En tant que père, j’ai du admonester ces messieurs afin qu’ils consacrent toute l’attention nécessaire à leurs études. Nous devions donc initialement jouer une longue séance, et faute d’une grande ardeur et ou une grande efficacité à faire leurs devoirs, nous ne disposions plus que de peu de temps : deux heures trente.
(Je m’entends dire, je m’en fiche, nous ne jouerons que lorsque tu auras terminé ! 1) c’est pas vrai, je ne m’en fiche pas et 2) c’est moi le premier puni )
Initialement, j’envisageais d’explorer d’autres facettes des personnages en utilisant le pouvoir des mots et de la langue, en utilisant des poèmes comme trame.
En raison de la fenêtre de tir réduite, j’ai révisé mes prétentions et plutôt que d’orienter le jeu sur des situations temporelles complexes, je me suis laissé porter par ma préparation musicale et ma préparation non préparation. Pas de playlist, mais les indications au sein de la fiction des plages jouées. Elles ont conféré un ton et une saveur à la partie et ont grandement soutenu notre immersion. J’ai directement intégré certains aspects des compositions au rythme de mes descriptions et déduit des événements du sonore à venir. 
La préparation non préparation c’est pour moi en jeu la possibilité de me référer à tout moment à des portions d’histoires qui forment un tout cohérent en raison de thématiques imbriquées, de symboliques fortes, etc. Ainsi, les Dushani ont émergé du cratère d’Usud avec de charmants compagnons aquatiques.
Devinez ce que nous avions mangé auparavant … Du poulpe évidemment...
Et Mathieu, l’aîné, a spontanément déclaré quand Funke, (Gabriel) s’engageait dans l’eau dans l’espoir de recueillir des informations sur ses parents disparus auprès de l’autochtone fugitif que « ça s’trouve y ‘aurait un poulpe baveux »
Alors, le poulpe est venu les chatouiller de ses tentacules…
Plus sérieusement, j’ai eu l’occasion de conjuguer des prix à payer intégrés dans la fiction avec l’utilisation d’un as pour chacun.
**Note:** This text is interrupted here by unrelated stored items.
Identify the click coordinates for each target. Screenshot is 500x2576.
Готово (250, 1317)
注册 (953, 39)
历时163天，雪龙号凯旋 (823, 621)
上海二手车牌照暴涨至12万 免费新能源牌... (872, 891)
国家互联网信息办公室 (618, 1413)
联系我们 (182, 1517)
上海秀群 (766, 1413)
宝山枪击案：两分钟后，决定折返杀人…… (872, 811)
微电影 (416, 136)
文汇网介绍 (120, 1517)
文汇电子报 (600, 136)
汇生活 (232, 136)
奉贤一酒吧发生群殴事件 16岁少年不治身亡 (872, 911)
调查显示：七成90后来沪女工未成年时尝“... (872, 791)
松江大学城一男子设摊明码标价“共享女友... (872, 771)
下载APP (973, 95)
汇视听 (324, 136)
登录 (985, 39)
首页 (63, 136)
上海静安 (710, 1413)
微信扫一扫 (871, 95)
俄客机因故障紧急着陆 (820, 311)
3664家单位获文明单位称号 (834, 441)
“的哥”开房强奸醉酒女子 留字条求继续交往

Les goupils sont intervenus pour régenter certains prix à payer.
Enfin, j’ai eu le sentiment de diriger la fiction de façon cohérente dans le feu de l’action.
Et les mécanismes d’Arbre étaient là, présents, pour régler le rythme et conserver l’aspect tactique et la dimension de crainte de la perte de leurs personnages pour les joueuses.
Le déroulement de la séance était très linéaire, mais la puissance évocatrice a permis de renforcer l’atmosphère autour de la table.
L’immersion était forte, les émotions présentes (crainte, bleed sur la douleur des personnages et le sordide de la situation). Je dois concéder quelques attaques fulgurantes de méta hors du ton général, mais l’ensemble est demeuré d’un bloc.
En terme de fiction, le contenu est moins étoffé qu’au sein du prélude, mais tout aussi intéressant.
J’ai beaucoup apprécié et les deux autres joueuses également.

Mathieu (17 ans )(Sextadex / Siegfried)

Mon commentaire (initial) ne change pas. Cela dit, le rythme de jeu ne doit pas être trop soutenu, pour permettre de calmer les conflits. Car jouer le rôle de joueur / goupil à deux est l’occasion de prise de bec et donc il faut trouver son rythme, (ce qui assez difficile soit dit en passant) et la nécessité de modifier le mot clé devient alors transitoire afin de permettre de trouver l’ambiance adéquate.